Dr. Hildebrand has already scouted the area twice in a light aircraft this spring. Other people have been there on the ground, and they report that at the ellipse the logged area has been replanted with pine trees, which have grown to 6 foot tall. They also mention the bridge at 68km was out.
Middle Fork Rec Site: Via main road, go to the Middle Fork Rec Site near Seeta Creek at KM66 on the White Middle fork of the White River Forest Service Road. There was a forest fire there in 2003, and it has been logged since, but the Middle Fork trail was cleared in Aug 2014. Leave the main road and turn left on the Sinna Creek logging road 0.9km past the Seeta Creek bridge. After following the river bank for 3.2km, turn left up the hill. At 3.7km turn left again, and continue until 4.9 km. You are at ground zero, 50.385N 115.2145W
Maiyuk Rec Site: Note that just 2km further up the main road is the Maiyuk Rec Site at KM68, with horse corrals, firepits and outhouse. If you can get there, that is. Reports are that the Middle White River road at 67.5KM is still washed out just before the bridge, and won’t be fixed until Sept 2015. Some people have been using a ford across the river there, going through 18 inch deep water with a solid gravel bottom.

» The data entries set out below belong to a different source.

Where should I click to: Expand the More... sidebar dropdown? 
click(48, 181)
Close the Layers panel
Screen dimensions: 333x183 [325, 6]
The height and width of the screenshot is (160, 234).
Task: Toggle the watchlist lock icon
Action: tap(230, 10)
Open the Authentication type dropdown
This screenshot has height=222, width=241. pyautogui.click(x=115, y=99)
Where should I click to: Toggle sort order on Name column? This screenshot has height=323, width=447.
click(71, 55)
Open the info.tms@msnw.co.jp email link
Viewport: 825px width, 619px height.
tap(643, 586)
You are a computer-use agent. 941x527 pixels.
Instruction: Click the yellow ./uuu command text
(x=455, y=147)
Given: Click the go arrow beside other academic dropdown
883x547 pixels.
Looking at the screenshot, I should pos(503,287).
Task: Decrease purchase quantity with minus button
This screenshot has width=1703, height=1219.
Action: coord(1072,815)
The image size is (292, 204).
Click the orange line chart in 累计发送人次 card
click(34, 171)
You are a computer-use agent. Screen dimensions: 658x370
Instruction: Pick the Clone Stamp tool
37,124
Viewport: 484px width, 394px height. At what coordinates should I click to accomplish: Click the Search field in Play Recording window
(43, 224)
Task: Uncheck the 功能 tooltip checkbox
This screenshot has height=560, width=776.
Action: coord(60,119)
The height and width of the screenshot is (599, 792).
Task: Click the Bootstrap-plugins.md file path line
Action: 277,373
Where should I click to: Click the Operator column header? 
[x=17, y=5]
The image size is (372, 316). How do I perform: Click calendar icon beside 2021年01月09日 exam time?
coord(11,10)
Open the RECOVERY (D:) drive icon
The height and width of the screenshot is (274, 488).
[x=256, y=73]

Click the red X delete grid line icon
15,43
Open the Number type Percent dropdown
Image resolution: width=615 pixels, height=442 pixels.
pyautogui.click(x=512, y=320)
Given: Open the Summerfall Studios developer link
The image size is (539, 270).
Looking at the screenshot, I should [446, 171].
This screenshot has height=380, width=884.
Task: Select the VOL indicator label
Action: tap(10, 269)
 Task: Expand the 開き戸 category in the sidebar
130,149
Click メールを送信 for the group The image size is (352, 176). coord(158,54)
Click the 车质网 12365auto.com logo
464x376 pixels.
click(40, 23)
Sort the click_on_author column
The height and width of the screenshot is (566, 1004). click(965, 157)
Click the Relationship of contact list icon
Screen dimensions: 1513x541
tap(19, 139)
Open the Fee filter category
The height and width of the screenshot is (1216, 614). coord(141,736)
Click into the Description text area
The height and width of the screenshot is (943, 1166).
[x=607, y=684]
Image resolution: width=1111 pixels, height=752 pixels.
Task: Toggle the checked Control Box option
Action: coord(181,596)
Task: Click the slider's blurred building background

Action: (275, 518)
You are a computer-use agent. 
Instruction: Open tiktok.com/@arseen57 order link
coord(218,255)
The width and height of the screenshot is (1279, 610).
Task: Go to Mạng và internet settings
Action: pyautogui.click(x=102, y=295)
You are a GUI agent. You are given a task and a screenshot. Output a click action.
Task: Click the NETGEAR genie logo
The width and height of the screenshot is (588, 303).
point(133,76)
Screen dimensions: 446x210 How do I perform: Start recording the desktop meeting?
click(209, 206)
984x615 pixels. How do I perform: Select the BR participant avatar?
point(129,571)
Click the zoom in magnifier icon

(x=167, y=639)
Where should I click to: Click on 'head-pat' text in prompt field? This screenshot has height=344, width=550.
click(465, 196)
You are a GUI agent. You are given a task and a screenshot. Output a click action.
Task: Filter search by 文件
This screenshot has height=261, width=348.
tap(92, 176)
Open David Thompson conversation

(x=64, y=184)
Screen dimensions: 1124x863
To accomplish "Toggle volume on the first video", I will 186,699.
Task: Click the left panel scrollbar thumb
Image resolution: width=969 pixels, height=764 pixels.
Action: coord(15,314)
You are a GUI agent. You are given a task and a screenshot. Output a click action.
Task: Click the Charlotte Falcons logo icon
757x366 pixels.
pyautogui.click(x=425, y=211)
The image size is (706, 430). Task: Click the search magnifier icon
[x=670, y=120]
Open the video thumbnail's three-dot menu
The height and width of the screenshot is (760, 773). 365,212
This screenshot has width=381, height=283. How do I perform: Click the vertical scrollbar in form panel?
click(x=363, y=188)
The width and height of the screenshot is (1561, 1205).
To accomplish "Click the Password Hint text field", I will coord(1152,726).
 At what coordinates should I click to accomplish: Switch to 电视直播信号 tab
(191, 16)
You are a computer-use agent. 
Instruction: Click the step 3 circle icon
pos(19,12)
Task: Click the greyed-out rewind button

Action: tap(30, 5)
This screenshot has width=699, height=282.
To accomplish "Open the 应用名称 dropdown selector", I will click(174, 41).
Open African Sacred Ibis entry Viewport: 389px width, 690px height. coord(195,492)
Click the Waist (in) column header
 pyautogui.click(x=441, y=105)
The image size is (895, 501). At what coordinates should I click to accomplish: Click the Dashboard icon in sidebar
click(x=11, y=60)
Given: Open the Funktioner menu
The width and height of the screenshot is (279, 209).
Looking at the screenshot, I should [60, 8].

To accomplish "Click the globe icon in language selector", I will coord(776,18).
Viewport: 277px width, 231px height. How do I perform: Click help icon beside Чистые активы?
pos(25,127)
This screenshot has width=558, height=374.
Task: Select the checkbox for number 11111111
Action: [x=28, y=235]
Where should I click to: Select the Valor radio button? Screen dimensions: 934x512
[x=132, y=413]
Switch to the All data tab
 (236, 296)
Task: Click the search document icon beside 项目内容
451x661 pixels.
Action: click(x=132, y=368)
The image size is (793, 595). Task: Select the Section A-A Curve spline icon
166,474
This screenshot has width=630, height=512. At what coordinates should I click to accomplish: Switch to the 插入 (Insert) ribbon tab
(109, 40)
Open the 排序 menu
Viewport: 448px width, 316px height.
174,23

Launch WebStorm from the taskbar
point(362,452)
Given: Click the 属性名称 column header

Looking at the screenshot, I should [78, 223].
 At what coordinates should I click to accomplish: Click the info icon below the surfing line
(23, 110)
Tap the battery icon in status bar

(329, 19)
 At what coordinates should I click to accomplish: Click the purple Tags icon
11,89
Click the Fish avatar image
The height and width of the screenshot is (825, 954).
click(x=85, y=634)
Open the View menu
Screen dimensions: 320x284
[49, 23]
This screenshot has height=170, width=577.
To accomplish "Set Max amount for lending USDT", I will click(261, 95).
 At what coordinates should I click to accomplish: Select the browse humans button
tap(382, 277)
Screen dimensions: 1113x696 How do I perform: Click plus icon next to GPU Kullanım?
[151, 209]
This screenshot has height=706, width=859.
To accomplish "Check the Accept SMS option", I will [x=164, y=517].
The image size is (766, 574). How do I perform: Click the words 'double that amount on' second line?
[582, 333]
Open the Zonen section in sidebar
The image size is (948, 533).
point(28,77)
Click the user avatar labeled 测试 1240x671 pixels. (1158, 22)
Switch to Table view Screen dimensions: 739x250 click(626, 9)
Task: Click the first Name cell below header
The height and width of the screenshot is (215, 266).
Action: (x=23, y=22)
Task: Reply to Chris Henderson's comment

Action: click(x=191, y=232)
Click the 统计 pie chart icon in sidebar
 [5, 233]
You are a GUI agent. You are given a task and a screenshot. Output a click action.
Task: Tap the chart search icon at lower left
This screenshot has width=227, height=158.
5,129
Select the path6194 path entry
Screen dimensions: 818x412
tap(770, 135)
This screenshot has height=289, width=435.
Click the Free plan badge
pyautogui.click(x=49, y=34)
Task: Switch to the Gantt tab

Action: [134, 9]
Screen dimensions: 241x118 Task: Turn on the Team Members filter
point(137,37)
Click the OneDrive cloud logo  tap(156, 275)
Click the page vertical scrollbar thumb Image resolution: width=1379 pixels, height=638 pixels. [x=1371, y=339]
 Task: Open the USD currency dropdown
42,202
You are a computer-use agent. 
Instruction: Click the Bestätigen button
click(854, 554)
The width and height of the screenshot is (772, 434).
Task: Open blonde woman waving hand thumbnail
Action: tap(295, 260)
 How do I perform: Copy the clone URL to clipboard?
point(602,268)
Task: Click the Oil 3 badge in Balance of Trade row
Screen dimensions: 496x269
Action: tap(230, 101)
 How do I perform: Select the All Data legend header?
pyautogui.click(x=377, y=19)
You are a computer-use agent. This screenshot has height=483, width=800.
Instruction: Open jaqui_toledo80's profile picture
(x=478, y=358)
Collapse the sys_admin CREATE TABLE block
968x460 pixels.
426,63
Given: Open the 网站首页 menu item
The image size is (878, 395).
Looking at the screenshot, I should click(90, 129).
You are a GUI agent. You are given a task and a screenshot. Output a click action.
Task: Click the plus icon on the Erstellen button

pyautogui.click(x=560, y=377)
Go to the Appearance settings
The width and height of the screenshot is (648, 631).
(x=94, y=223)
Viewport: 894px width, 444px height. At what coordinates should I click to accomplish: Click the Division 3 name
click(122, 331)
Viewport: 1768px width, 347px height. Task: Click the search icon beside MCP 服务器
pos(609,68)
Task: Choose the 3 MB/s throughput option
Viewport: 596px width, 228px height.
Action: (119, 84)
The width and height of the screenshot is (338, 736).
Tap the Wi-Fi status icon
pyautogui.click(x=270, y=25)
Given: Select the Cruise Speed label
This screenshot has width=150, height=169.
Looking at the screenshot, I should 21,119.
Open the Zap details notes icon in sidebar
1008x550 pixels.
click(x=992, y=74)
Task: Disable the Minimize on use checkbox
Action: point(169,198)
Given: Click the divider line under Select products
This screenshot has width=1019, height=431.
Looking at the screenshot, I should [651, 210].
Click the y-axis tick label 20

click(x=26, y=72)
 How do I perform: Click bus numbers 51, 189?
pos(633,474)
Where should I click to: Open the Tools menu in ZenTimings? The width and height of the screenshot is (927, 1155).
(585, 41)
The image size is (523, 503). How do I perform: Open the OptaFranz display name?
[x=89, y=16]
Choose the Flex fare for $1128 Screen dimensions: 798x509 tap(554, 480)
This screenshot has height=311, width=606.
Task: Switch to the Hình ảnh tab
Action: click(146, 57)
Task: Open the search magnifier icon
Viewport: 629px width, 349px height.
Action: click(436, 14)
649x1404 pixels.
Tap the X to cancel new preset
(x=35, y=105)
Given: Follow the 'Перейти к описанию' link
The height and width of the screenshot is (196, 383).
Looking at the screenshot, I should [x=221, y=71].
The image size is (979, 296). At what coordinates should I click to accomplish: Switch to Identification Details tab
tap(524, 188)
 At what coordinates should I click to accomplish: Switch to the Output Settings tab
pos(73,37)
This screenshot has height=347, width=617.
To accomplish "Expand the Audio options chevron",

Above is a road map– right click on it and open it in a new tab to see it full size.
SPRING FLOOD WASHOUT AT KM59:Now that the river is flooding with snow melt, we’re getting a washout on the Middle White Road, at a culvert just past the bridge at the Mt. Forsyth Rec Site at KM59. GPS: 50.2780N 115.2000W 1390m (that’s 50d 16′ 41″, -115d 12′ 00″) Water is about knee deep, with a fast current. Below the surface are soft muddy ruts. The Middle White R. is overflowing it’s banks and cutting across a loop, running from right to left in the photo. The concrete/steel bridge 50 feet back over the Middle White is fine. Water is everywhere through the trees. No place to cross on foot, without getting wet.
LOWER NORTH FORK Route: The map shows another way around. We backtracked back across the bridge at KM43 and tried an alternate route on the Lower North White Road. Do you notice anything odd about the bridge in this photo?
Yep, one end is missing. Presumably this washed out in the big 2013 flood. Note the six ten-foot long planks placed at the end for ATVs to cross. So it would be possible to take motorcycles or ATVs past there. Assuming there aren’t trees down and more washouts further along this rugged road. (This bridge is at GPS 50.232N 115.265W).
If you have 3D goggles handy (the NASA standard type red/cyan anaglyph ones) then take a peek at this awesome impact area 3D photo. Those are rugged high mountains and deep river gorges there. Russell peak range is like the prow of a big battleship on the left. Deep gorge in middle. Sinna Creek running through a gouge in the ridge. That rectangular feature to the centre right is a towering T-shape mountain. These stereoscopic photo pairs were photographed in 2005.